• TO DO:
Tally the lines below that contain the word "computer". Only the total should be given.

(Pixel coordinate grounding data)

____________________

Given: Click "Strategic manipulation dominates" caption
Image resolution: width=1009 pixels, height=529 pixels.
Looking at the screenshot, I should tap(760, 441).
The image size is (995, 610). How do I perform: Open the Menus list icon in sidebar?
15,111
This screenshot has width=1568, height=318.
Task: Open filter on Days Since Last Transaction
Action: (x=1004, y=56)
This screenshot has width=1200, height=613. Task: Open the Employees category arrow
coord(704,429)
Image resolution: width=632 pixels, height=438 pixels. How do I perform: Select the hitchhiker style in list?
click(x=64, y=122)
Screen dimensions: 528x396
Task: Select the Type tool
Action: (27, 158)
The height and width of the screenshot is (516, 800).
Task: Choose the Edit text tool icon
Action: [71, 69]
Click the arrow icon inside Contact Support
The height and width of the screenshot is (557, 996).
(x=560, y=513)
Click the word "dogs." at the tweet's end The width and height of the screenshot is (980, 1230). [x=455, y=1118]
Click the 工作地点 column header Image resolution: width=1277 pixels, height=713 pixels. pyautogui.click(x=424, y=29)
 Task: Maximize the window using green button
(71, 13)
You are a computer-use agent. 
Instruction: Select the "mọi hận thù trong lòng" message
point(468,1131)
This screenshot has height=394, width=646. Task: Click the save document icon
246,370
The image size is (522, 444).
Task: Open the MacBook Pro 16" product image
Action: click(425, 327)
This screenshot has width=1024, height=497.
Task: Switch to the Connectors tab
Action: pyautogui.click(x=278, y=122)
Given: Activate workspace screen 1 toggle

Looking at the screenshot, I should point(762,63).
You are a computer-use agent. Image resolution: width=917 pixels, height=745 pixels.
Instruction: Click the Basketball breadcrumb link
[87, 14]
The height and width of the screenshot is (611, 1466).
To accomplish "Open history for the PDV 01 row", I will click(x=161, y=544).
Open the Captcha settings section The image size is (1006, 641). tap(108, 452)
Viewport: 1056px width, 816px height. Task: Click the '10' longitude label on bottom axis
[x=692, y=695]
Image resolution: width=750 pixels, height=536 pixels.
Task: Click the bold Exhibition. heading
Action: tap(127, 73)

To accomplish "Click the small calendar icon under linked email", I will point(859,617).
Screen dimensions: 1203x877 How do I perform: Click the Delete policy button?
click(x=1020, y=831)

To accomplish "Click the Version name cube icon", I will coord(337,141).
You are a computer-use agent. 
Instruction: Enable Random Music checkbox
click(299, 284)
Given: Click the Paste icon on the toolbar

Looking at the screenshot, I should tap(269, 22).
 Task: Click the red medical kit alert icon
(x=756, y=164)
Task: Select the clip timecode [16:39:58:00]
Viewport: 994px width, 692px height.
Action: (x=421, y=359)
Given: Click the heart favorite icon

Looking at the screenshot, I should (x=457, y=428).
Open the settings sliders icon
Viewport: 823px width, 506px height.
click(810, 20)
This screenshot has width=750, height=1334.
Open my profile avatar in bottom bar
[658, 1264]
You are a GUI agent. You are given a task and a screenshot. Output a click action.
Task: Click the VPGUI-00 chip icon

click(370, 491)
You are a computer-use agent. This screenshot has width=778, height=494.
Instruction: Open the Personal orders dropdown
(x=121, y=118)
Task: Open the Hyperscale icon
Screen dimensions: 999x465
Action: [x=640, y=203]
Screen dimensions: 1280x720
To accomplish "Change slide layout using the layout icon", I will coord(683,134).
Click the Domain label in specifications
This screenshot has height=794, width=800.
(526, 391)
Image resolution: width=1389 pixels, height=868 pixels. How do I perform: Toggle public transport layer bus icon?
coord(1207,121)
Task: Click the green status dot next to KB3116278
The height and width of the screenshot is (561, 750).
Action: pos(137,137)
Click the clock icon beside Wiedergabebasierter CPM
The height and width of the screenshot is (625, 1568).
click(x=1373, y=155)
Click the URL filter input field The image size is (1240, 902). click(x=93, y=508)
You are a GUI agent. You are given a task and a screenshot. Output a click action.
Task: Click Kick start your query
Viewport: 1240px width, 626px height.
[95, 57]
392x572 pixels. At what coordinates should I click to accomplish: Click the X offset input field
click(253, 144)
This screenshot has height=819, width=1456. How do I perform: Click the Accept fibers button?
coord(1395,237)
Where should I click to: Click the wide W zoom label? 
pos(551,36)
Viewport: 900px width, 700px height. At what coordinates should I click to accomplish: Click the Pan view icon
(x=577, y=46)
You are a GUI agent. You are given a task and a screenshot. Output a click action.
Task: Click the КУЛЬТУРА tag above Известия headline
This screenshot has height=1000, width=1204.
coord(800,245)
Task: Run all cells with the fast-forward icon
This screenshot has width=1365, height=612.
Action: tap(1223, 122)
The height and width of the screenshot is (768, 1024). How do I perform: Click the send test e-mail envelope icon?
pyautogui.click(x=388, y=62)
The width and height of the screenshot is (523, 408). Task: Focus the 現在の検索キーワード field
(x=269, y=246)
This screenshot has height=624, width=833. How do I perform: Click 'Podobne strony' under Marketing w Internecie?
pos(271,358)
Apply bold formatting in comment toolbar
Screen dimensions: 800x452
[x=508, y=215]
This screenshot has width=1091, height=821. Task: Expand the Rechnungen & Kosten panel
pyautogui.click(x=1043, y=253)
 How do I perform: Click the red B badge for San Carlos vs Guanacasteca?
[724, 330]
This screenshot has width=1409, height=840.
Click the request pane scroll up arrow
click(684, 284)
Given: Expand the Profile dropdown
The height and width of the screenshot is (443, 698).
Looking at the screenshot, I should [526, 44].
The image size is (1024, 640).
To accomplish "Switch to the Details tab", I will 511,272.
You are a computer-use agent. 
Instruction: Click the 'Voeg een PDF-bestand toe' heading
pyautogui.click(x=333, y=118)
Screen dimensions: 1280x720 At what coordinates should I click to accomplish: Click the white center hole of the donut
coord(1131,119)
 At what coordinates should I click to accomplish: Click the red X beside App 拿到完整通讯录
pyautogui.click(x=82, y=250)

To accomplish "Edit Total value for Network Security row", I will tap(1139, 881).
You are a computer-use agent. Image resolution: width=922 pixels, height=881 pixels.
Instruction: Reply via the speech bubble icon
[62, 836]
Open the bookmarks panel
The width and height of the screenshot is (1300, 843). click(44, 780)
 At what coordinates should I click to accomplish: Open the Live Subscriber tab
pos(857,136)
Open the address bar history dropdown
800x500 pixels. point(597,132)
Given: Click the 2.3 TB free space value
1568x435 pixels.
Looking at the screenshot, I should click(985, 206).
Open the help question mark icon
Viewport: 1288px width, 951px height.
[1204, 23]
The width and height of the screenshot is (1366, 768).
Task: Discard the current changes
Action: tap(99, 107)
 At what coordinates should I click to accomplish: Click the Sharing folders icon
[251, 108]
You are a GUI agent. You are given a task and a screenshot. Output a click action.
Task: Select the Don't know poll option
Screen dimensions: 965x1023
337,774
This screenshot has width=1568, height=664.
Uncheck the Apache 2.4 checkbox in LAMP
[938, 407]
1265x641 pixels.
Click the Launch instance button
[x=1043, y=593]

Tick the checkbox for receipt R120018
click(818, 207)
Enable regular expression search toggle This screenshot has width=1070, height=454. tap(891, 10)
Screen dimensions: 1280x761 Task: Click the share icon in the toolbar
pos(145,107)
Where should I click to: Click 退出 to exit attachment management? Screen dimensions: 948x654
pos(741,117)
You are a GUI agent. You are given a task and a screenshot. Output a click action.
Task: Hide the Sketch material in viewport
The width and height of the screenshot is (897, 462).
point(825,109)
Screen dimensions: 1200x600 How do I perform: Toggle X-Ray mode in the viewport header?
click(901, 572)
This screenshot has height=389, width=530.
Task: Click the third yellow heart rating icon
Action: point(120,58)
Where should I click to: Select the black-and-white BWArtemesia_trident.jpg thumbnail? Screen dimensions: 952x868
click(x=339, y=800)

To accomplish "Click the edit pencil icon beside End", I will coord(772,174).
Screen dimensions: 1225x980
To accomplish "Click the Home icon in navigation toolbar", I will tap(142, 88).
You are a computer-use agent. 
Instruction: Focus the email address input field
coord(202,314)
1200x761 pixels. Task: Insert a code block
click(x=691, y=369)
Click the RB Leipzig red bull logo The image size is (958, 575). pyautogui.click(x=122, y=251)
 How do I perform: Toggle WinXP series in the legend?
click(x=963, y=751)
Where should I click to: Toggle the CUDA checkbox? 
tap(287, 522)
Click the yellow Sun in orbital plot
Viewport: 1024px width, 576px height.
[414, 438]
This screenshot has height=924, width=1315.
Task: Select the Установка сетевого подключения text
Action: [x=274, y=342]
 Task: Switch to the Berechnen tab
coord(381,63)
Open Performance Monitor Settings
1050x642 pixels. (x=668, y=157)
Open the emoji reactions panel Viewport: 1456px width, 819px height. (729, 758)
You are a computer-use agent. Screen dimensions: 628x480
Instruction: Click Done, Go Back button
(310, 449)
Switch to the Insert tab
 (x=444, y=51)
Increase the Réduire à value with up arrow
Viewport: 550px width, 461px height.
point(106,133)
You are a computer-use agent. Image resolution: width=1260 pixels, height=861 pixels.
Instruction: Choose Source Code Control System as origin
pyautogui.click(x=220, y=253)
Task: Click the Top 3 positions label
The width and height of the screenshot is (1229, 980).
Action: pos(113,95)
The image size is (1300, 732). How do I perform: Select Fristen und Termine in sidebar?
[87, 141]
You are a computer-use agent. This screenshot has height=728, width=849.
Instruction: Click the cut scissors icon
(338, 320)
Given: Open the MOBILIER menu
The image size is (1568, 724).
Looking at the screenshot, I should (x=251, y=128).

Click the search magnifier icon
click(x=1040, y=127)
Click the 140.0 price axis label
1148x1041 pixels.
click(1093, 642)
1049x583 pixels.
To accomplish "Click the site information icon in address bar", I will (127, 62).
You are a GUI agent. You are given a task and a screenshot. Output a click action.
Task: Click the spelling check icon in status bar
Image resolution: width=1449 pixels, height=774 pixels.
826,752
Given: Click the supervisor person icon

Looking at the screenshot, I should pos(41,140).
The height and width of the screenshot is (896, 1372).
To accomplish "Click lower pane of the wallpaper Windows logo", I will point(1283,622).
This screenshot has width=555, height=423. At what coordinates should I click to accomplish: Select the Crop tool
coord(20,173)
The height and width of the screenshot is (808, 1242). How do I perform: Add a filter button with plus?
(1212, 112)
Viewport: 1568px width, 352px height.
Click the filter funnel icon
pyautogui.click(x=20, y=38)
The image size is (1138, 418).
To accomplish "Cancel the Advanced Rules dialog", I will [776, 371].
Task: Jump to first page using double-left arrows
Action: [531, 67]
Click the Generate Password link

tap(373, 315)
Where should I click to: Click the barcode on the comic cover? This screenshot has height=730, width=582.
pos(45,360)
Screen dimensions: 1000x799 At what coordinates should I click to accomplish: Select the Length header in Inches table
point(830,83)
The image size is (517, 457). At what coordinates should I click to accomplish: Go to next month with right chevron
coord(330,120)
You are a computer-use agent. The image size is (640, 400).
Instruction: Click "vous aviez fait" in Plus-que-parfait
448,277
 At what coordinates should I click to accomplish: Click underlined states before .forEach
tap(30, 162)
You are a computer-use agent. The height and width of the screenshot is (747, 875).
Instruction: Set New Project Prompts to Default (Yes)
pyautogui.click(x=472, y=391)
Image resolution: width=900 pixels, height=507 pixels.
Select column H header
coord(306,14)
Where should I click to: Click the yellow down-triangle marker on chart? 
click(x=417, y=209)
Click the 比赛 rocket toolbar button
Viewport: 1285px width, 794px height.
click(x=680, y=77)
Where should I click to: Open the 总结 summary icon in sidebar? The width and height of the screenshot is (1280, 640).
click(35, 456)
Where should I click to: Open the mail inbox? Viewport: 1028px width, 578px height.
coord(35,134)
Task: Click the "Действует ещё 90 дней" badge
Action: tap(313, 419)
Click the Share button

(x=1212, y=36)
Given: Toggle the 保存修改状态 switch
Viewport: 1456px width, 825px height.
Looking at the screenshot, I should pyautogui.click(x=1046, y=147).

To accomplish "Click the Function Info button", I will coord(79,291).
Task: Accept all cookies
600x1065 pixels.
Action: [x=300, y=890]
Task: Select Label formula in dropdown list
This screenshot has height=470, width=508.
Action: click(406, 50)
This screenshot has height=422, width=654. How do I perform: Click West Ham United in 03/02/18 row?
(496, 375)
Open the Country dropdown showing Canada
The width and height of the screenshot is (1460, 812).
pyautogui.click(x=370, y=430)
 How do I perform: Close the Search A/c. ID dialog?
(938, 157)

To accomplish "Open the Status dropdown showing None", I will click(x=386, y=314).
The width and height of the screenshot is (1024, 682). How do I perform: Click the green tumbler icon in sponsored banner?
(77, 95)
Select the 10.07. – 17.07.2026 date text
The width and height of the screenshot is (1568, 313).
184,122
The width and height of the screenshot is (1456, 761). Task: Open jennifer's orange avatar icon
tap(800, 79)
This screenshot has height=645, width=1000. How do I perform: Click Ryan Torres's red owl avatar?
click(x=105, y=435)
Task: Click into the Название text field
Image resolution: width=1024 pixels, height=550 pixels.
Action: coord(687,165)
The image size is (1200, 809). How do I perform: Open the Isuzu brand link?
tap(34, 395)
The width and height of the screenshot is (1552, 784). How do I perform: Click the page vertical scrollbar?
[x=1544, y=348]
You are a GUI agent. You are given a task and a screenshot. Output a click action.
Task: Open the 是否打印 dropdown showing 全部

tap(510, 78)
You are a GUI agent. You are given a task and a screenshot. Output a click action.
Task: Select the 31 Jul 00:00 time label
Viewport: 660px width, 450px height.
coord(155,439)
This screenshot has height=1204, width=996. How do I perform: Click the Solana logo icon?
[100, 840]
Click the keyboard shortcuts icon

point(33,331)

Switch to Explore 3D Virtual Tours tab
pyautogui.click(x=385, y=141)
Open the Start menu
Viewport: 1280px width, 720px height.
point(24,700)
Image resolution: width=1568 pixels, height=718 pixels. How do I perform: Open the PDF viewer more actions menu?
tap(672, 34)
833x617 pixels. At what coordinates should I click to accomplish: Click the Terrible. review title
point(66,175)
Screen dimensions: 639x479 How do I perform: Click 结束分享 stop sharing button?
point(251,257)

____________________

• SOLUTION TO THIS EXERCISE:
12